Europa fragt sich: "Quo vadis, Hungaria?"
27. März 2012Quo vadis, Hungaria? Dieser Frage geht die renommierte wissenschaftliche Zeitschrift "Osteuropa" nach. Ungarn steht spätestens seit der Regierungsübernahme durch die Partei Fidesz unter Ministerpräsident Viktor Orbán in einem gewaltigen politischen und gesellschaftlichen Umbruchprozess. Nach Verfassungsänderung und neuem repressivem Mediengesetz, nach antisemitischen Äußerungen bekannter Politiker und Beschneidungen von Kunst- und Kulturförderung fragen sich immer mehr Beobachter: Ist Ungarn noch eine Demokratie? Im kürzlich erschienenen Band der Zeitschrift "osteuropa" über Ungarn haben vor allem dort geborene Wissenschaftler und Publizisten zusammengetragen, wie sie den gesellschaftspolitischen Wandel in ihrer Heimat einschätzen und worin sie die Gründe für den Ruck nach Rechts unter Ministerpräsident Orbán sehen. Die Deutsche Welle sprach mit dem Herausgeber von "osteuropa", Manfred Sapper:
Deutsche Welle: Sie schreiben in der Einleitung des Bandes über Ungarn, es herrsche dort derzeit eine "Kultur des Unbedingten". Was verstehen Sie darunter?
Manfred Sapper: Das bedeutet, dass es keine Kompromisse gibt. Die Partei von Viktor Orbán, der Fidesz, hat eigentlich all das, was eine normale demokratische Partei ausmacht, nämlich die Anerkennung von Parteienwettbewerb, von Pluralismus, von Selbstbeschränkung, von Rechtsstaatlichkeit, weitgehend aus ihrem eigenen politischen Weltbild verbannt. Fidesz hat die Erfahrung gemacht, dass er während der ersten Regierungszeit abgewählt worden ist. Um eine Wiederholung zu verhindern, muss das Land - laut Fidesz - unbedingt umgestaltet werden. Es muss jede Chance genutzt werden, die eigene Position zu stärken. Das ist für uns die "Kultur des Unbedingten", die die momentane Orbán-Kultur in Ungarn auszeichnet.

━━━━━━━━━━

- **AUFGABE**:
Entnimm den Textauszug über Ungarn oben vollständig und gib ihn Wort für Wort unverändert wieder.

- **BEREITGESTELLTE DATEN**:
━━━━━━━━━━

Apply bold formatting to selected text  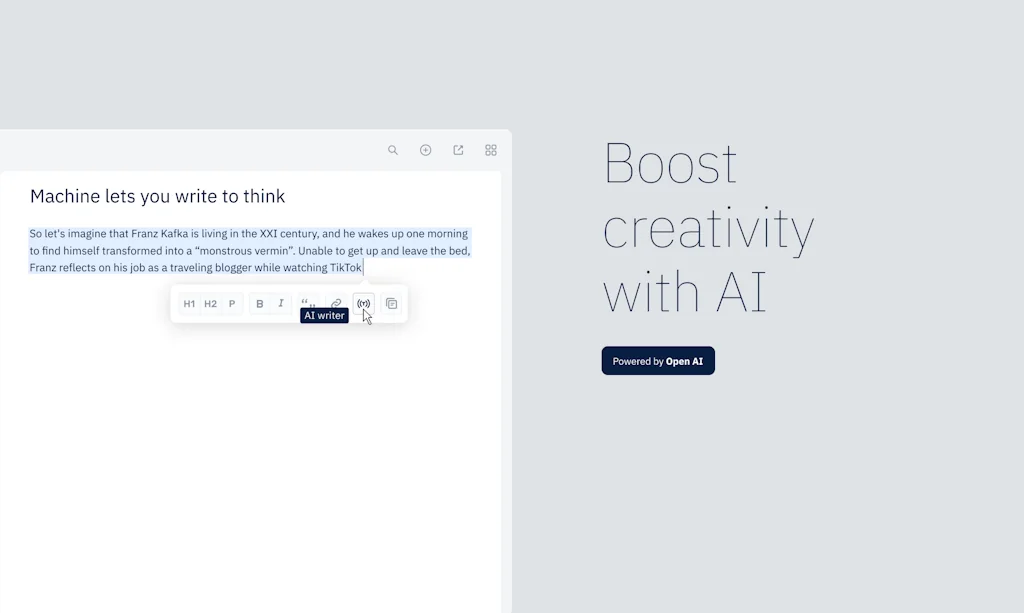tap(259, 303)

━━━━━━━━━━

- **LÖSUNG**:
Europa fragt sich: "Quo vadis, Hungaria?"
27. März 2012Quo vadis, Hungaria? Dieser Frage geht die renommierte wissenschaftliche Zeitschrift "Osteuropa" nach. Ungarn steht spätestens seit der Regierungsübernahme durch die Partei Fidesz unter Ministerpräsident Viktor Orbán in einem gewaltigen politischen und gesellschaftlichen Umbruchprozess. Nach Verfassungsänderung und neuem repressivem Mediengesetz, nach antisemitischen Äußerungen bekannter Politiker und Beschneidungen von Kunst- und Kulturförderung fragen sich immer mehr Beobachter: Ist Ungarn noch eine Demokratie? Im kürzlich erschienenen Band der Zeitschrift "osteuropa" über Ungarn haben vor allem dort geborene Wissenschaftler und Publizisten zusammengetragen, wie sie den gesellschaftspolitischen Wandel in ihrer Heimat einschätzen und worin sie die Gründe für den Ruck nach Rechts unter Ministerpräsident Orbán sehen. Die Deutsche Welle sprach mit dem Herausgeber von "osteuropa", Manfred Sapper:
Deutsche Welle: Sie schreiben in der Einleitung des Bandes über Ungarn, es herrsche dort derzeit eine "Kultur des Unbedingten". Was verstehen Sie darunter?
Manfred Sapper: Das bedeutet, dass es keine Kompromisse gibt. Die Partei von Viktor Orbán, der Fidesz, hat eigentlich all das, was eine normale demokratische Partei ausmacht, nämlich die Anerkennung von Parteienwettbewerb, von Pluralismus, von Selbstbeschränkung, von Rechtsstaatlichkeit, weitgehend aus ihrem eigenen politischen Weltbild verbannt. Fidesz hat die Erfahrung gemacht, dass er während der ersten Regierungszeit abgewählt worden ist. Um eine Wiederholung zu verhindern, muss das Land - laut Fidesz - unbedingt umgestaltet werden. Es muss jede Chance genutzt werden, die eigene Position zu stärken. Das ist für uns die "Kultur des Unbedingten", die die momentane Orbán-Kultur in Ungarn auszeichnet.